En attendant, l’eurodéputé a choisi de jouer la carte de la proximité. Entre les jeux pour enfants et les concerts improvisés, il a offert une image bien éloignée des salons parisiens où se forgent habituellement les stratégies présidentielles. Une stratégie risquée, mais qui pourrait lui permettre de se réinventer.
Reste une question ouverte : Glucksmann parviendra-t-il à incarner une gauche suffisamment attractive pour séduire au-delà de son électorat traditionnel, sans pour autant aliéner ses partenaires potentiels ?
Il s’agit d’un dispositif visant à rendre les colonies de vacances accessibles à tous les enfants, indépendamment de leur milieu social. Les détails concrets restent à préciser, mais l’objectif affiché est de lutter contre les inégalités d’accès aux vacances et à l’éducation populaire.

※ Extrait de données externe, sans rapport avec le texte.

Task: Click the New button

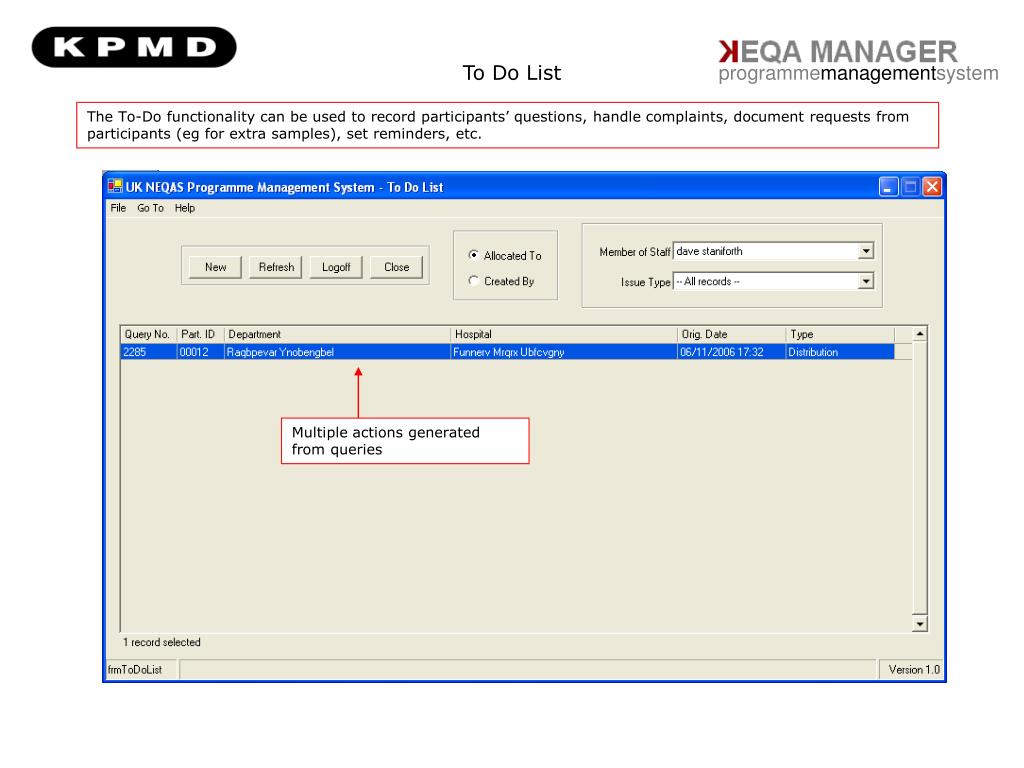Action: pos(216,267)
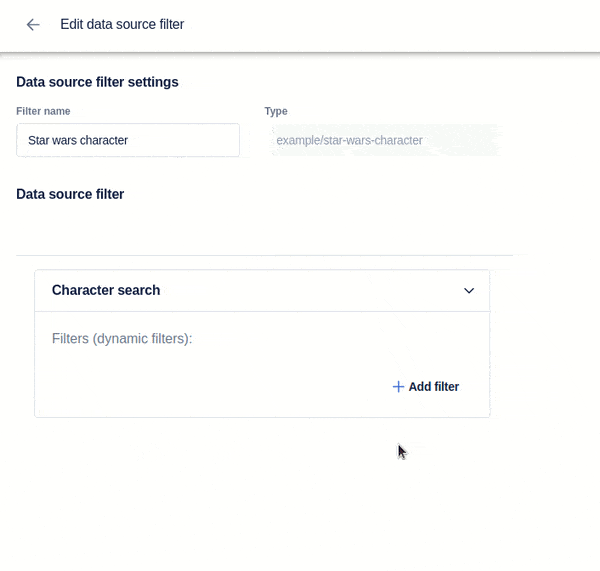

Nicolas Mayer-Rossignol est maire socialiste de Rouen et une figure de l’opposition à Olivier Faure, premier secrétaire du PS. Ce déplacement commun permet à Glucksmann de se rapprocher du PS, tout en marquant une distance avec la ligne officielle du parti. Une alliance stratégique pour renforcer sa crédibilité auprès des électeurs de gauche.